4. Recommendation for the design of seismic protection systems In order to properly reach and optimized seismic isolation strategy for each structure, it is recommended to follow with the following steps in order to reach the most suitable seismic isolation system:

a) Structural engineer evaluates the dynamic characteristic of the proposed isolator together with the designer of the device

b) The bilinear model of the isolator’s hysteresis is applied to the seismic analysis of the building, based on the information provided by the manufacturer

c) Required stiffness and horizontal displacements are evaluated and defined.

d) Structural engineer provides the manufacturer with final parameters, such as stiffness, displacements, loads and dimension limitations.

e) The manufacturer shall optimize the design of the units once target horizontal stiffness and displacements are fully defined

f) Structural engineer shall review and approve the final design of the devices For the above process, a nonlinear seismic analysis of structures is recommendable in order to find the most effective seismic protection system. This advanced optimization process provides safe and economical structures. Such analysis can be performed in accordance with any seismic norm (EN, AASHTO, JSCE, IBC, BS, JPN, etc.). A nonlinear seismic analysis allows the precise calculation of forces and displacements that could potentially occur during a determined earthquake. 5. Performance and CE certification of seismic devices Seismic devices are designed and manufactured in accordance with European Standard EN 15129, EN 1337 and with European Technical Approval ETA-08/0115. Bearings are marked with the CE mark of conformity, which confirms that they satisfy all requirements of these Standards and Approval, without exception. The seismic devices can also be designed, manufactured and tested in accordance with international specifications, such as the “AASHTO Guide Specification for Seismic Isolation Design”, Japanese Specifications, National Norms, etc. 6. Conclusions The use of a seismic protection strategies such as seismic isolation and energy dissipation by added damping has proven to be a sensible approach to the challenges presented by the need to make important and key structures seismically safe in accordance with current seismic design standards. By providing an alternative to conventional earthquake resistance design measures, it saves the major strengthening works which would otherwise be required, if the benefits of energy dissipation and damping were not incorporated in the design.

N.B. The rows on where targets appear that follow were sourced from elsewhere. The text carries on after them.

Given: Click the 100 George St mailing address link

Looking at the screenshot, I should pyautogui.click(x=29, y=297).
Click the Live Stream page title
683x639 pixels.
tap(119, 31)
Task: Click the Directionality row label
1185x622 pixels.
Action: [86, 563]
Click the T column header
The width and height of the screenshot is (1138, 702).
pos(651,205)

The application of seismic protection technologies thus demonstrate the potential such an approach, and such devices, have to significantly reduce seismic risk without compromising the safety, reliability, and economy of structures. References

1. CEN (European Committee for Standardization). 2009. EN 15129 - Anti-seismic devices. Brussels, Belgium.

2. Mendez Galindo, C, Spuler, T, Moor, G, & Stirnimann, F. 2012. Design, full-scale testing and CE-certification of anti-seismic devices according to the new European norm EN 15129: Elastomeric Isolators. 15th World Conference on Earthquake Engineering. Lisbon, Portugal.

3. Mendez Galindo, C, Spuler, T, Moor, G, & Stirnimann, F. 2012. Design, full-scale testing and CE-certification of anti-seismic devices according to the new European norm EN 15129: Curved Surface Sliders. 15th World Conference on Earthquake Engineering. Lisbon, Portugal.

4. Moor, G, Mendez, C, and O’Suilleabhain, C. 2011. Measuring Up, Bridge Design & Engineering, Issue 63. London, England.